### Extract to read
********************

Former department member returns as Mashantucket police chief
Mashantucket ― Robert Catania, a sergeant when he left the Mashantucket Pequot Tribal Police Department in 2021, has returned to lead the force.
Catania, 60, began his second stint with the department Oct. 9, and took an oath of office as police chief Tuesday.
Law enforcement is in his blood.
His father, John, and an uncle served with the Rocky Hill Police Department, and Catania and three of his brothers followed similar paths. Glenn is a retired Hartford police officer and Mark is a police captain in Glastonbury. Matthew was police chief in Plainville when he died in 2021.
Another brother, John, served with the state police auxiliary unit, and Ron, a Vietnam veteran, served in the Air Force.
The family’s link to law enforcement extends to a third generation: Catania has a niece and nephews working for police departments in Bloomfield and Canton and at UConn.
Catania is serving his last term on the school board of the private Corpus Christi School in Wethersfield, which his son, Luke, attended before enrolling at Xavier High School in Middletown.
Born and raised in Rocky Hill, where he still lives, Catania spent 28 years with the police department there before retiring as a lieutenant and joining the Mashantucket force in 2018. Amid the pandemic, with the police department’s staffing uncertain, he left to join Central Connecticut State University’s police department in 2021.

********************

### Extracted records

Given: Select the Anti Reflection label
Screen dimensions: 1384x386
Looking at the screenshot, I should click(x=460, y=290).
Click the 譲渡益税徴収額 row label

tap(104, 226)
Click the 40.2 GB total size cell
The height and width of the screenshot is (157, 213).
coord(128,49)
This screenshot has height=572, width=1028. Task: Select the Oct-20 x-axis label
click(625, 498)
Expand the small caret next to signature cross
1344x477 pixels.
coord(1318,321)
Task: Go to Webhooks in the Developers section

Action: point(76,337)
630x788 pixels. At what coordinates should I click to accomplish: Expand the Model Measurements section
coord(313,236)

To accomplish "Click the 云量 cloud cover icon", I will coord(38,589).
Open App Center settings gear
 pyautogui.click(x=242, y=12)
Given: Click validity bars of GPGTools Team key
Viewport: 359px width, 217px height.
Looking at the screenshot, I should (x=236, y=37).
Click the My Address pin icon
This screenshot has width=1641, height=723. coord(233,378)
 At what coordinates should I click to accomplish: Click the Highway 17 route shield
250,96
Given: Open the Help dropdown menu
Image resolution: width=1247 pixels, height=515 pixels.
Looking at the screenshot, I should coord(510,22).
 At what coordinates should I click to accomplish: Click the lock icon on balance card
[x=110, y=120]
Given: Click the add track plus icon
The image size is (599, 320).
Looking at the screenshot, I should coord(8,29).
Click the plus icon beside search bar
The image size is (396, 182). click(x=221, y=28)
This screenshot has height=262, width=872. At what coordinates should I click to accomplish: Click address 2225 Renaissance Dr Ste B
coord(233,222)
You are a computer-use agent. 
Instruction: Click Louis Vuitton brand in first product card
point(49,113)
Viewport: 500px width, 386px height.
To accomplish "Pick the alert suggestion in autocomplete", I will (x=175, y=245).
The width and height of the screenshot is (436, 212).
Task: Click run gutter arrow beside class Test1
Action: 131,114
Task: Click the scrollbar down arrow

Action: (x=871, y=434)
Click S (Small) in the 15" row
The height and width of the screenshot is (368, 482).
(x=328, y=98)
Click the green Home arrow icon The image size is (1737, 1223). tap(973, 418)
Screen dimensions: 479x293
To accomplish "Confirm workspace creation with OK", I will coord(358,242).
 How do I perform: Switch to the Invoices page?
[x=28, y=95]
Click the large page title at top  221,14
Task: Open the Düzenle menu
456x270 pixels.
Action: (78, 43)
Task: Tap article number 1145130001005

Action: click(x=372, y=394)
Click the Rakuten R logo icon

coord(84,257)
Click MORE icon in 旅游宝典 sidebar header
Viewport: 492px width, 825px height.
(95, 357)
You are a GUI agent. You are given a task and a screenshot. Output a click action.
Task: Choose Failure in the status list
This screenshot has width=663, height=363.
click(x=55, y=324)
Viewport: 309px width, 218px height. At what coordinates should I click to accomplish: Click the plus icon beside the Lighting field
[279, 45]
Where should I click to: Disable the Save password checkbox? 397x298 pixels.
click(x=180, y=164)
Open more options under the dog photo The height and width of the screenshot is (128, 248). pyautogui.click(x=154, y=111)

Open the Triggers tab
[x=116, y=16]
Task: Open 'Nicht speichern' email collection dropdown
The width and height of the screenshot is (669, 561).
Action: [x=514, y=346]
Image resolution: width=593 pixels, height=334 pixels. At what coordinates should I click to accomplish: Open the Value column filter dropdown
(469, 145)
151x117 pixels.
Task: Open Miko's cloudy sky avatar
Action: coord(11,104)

********************

### Prompt 1
According to the article on the new Mashantucket police chief, how many years did Catania work for the Rocky Hill police department?
### Prompt 2
Continue the article on the new Mashantucket police chief after its last sentence.
The lines are not needed for anything here.

### Reply 1
28 years.

### Reply 2
“I had a great experience here the first time,” he said in a phone interview Thursday. “The police department was full of experienced, professional people. I liked the dual certification (state and tribal), the mix of residential and commercial, the family environment. ... We really didn’t know how things would be staffed, what the operation would be like after COVID. I had just lost a brother and wanted to be closer to home, so I moved on.”
William Dittman, the former Mashantucket police chief who retired in 2020, recalled Catania in an exchange of text messages.
“We were lucky to get a man of that caliber and experience to come to Mashantucket,” he said. “He was a good fit for us. ... I am glad he applied (for the police chief’s job) and was chosen by the tribe. He will do well as he is highly qualified to mesh the State of Connecticut and tribal laws into an everyday working environment.”
Catania’s department is responsible for policing on the Mashantucket reservation, which includes Foxwoods Resort Casino, and on the tribe’s off-reservation property in Ledyard, North Stonington and Preston. Great Wolf Lodge at Mashantucket, a $300 million waterpark resort, is scheduled to open adjacent to Foxwoods in June.
At its peak, the Mashantucket force had close to 40 full-time officers and 10 part-timers, Catania said. It currently numbers 21 officers and is actively recruiting to fill “a lot of openings, like every department around the state,” he said.
Catania called his return to the department as chief “a great opportunity, the honor of a lifetime.”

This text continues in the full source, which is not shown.